» **Aim of the task**
Continue the piece on diagnosing artists from its last sentence, keeping its first-person voice.

» **Document text**
---------------

A Physician's Forecast

William Todd Schultz on diagnostication:
Let me begin by saying this: No, I don't believe every artistic genius is mad. Nor do I believe that every mad person is secretly (or not-so-secretly) artistic. Both are statistical outliers, the two do intersect occasionally in enormously interesting ways that I plan to talk about a lot, but they are not one and the same. There is no essential connection. A tendency that does seem to be increasing in frequency, however, and it's a tendency I generally deplore, is the diagnosing of artists as a means of explaining their art. The process usually goes something like this: Sylvia Plath was consumed by the idea of killing herself, she was emotionally erratic, her moods were labile, she was occasionally full of rage, her interpersonal dynamics were complex, so she must have suffered from borderline personality disorder. "Shazam," the interpreter declares, popping the champagne cork. "I have explained Sylvia Plath."

But a diagnosis is not an explanation. It is merely a description, a name for a set of thoughts, feelings, and behaviors, not a real answer. What we want to know is how someone became who she is, not what her DSM-derived "disease" might be. I talk a lot about this subject in chapter one of my Handbook of Psychobiography. You can check that out for more detail.
  Here's a little illustration I use in my psychobiography courses. Say a mother tells a psychiatrist, "My son hears voices. Why?" The psychiatrist answers, "Well, sorry to say this, but it's because he's a schizophrenic." Mom replies: "Oh. Well, how do you know he's a schizophrenic?" Psychiatrist says, "Because he hears voices." See how, in fact, we get nowhere?
In this post, Schultz promotes his field of study, psychobiography. But he purposefully does so at the expense of psychological diagnostication. Other academics have done this and I find it maddening.

---------------

» **Data under study**
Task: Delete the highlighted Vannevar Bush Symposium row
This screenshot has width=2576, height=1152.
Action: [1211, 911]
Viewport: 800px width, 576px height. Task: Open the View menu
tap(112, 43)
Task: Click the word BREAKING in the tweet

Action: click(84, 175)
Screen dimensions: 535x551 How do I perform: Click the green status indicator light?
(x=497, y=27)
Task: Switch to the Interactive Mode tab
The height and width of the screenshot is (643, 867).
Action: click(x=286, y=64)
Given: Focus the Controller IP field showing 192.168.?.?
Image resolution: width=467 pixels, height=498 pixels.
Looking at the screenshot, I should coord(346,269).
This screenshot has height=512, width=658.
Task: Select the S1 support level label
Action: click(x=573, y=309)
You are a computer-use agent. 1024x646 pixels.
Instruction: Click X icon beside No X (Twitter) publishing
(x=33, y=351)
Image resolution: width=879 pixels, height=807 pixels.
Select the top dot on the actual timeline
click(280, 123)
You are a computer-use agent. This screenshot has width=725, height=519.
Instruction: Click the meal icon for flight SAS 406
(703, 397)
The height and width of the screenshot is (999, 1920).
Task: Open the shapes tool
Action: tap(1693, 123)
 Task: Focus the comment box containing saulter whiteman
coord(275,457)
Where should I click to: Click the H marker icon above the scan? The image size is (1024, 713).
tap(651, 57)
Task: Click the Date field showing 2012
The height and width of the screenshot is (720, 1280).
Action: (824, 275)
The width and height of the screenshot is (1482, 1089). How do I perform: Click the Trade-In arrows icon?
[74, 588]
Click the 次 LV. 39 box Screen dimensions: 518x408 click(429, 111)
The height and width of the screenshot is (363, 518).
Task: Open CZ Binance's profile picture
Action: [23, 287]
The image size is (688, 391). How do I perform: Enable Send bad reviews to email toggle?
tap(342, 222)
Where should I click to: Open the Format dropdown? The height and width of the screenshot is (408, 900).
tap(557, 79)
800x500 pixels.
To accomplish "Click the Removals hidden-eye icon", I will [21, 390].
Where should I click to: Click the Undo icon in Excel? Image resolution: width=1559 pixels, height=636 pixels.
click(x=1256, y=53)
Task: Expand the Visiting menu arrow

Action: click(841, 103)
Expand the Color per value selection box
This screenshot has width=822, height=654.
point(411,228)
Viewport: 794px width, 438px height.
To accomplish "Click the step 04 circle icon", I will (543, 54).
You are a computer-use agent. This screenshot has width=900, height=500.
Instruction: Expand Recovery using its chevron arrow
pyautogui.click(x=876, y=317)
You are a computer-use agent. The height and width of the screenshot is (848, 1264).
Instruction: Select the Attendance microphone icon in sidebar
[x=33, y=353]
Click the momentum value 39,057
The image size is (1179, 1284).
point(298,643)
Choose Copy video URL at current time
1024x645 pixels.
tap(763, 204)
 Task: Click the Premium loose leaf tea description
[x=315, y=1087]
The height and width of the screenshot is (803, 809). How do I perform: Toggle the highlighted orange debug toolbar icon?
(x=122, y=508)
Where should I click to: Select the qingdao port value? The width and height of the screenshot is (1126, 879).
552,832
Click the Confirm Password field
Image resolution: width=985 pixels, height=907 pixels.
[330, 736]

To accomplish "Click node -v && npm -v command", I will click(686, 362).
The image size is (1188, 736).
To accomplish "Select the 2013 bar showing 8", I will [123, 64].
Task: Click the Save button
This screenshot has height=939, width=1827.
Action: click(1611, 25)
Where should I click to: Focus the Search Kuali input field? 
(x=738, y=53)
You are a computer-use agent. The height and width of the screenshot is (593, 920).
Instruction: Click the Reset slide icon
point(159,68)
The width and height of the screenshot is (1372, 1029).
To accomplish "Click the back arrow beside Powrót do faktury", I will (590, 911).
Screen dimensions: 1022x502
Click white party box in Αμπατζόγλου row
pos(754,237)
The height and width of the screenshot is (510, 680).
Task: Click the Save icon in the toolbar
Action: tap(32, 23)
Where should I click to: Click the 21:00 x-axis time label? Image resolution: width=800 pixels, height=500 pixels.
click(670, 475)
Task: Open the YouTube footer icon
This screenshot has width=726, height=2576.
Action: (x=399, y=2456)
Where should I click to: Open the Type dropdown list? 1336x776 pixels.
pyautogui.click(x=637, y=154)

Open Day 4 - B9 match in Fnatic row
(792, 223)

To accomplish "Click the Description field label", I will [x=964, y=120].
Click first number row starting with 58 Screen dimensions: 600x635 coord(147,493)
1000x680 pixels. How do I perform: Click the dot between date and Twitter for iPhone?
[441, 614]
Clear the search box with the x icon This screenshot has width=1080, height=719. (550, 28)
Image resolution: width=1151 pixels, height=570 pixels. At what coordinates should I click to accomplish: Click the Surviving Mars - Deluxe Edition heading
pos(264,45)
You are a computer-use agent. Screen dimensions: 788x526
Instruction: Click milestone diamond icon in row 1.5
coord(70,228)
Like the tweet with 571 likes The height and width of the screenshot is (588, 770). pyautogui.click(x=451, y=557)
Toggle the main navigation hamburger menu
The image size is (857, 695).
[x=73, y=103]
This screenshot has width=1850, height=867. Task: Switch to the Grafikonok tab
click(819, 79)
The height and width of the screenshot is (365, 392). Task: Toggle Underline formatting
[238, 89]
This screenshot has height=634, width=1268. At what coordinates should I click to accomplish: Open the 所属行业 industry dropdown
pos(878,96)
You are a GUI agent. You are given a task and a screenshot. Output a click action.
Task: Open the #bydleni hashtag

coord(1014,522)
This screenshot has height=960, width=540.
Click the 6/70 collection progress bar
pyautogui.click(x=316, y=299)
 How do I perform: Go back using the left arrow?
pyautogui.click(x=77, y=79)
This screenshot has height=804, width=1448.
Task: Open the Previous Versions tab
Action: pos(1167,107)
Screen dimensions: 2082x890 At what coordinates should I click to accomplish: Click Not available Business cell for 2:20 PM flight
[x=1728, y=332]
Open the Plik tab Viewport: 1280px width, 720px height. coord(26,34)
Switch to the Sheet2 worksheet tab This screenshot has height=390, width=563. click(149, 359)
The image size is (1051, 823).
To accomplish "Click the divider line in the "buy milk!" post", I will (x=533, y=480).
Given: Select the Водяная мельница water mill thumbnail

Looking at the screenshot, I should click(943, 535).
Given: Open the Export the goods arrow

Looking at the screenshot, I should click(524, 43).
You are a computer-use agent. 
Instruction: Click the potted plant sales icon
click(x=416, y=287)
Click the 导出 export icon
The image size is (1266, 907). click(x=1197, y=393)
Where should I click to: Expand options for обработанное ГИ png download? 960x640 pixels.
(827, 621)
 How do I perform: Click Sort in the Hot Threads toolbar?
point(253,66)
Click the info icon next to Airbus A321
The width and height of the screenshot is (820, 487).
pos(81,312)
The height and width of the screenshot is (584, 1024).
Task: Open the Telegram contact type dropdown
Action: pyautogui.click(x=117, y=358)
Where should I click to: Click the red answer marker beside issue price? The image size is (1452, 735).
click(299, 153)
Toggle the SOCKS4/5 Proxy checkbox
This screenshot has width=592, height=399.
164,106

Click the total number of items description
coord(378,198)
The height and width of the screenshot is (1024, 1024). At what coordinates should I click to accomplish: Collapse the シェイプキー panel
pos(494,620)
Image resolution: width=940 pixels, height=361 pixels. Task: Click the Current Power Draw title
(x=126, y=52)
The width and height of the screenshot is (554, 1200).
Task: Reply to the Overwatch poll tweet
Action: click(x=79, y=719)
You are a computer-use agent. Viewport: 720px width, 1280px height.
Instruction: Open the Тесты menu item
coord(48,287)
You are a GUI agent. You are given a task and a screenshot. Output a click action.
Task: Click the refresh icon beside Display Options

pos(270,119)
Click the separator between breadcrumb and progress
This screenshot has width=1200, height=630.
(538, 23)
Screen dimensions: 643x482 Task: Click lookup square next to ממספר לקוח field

---------------

» **Your response**
What's their beef? Criticism of diagnostication usually falls into one of three categories. First, making a diagnosis is incomplete in terms of treatment. Second, having a diagnosis incurs social stigma. And, finally, particular diagnoses include too many or not enough symptoms.

Now, it is true that treatment of a psychological condition should always be more than diagnosis and prescription. You have to be low on the brain scale to think otherwise. Furthermore, the researchers who study the symptom clusters are the ones who should decide what symptoms are included and excluded and they should not be criticized for what are predominantly media-fueled hysterics.

Here's what the critics fail to understand:  Diagnostication is a way for care providers to succinctly share patient information and is the most adequate method to dictate treatment. It is not a sacred ritual and a diagnosis is never carved into stone. It is simply asinine for Schultz to assert that anyone with half the intelligence needed to graduate graduate school believes that, after a diagnosis is made, additionaly understanding of a patient magically becomes unnecessary.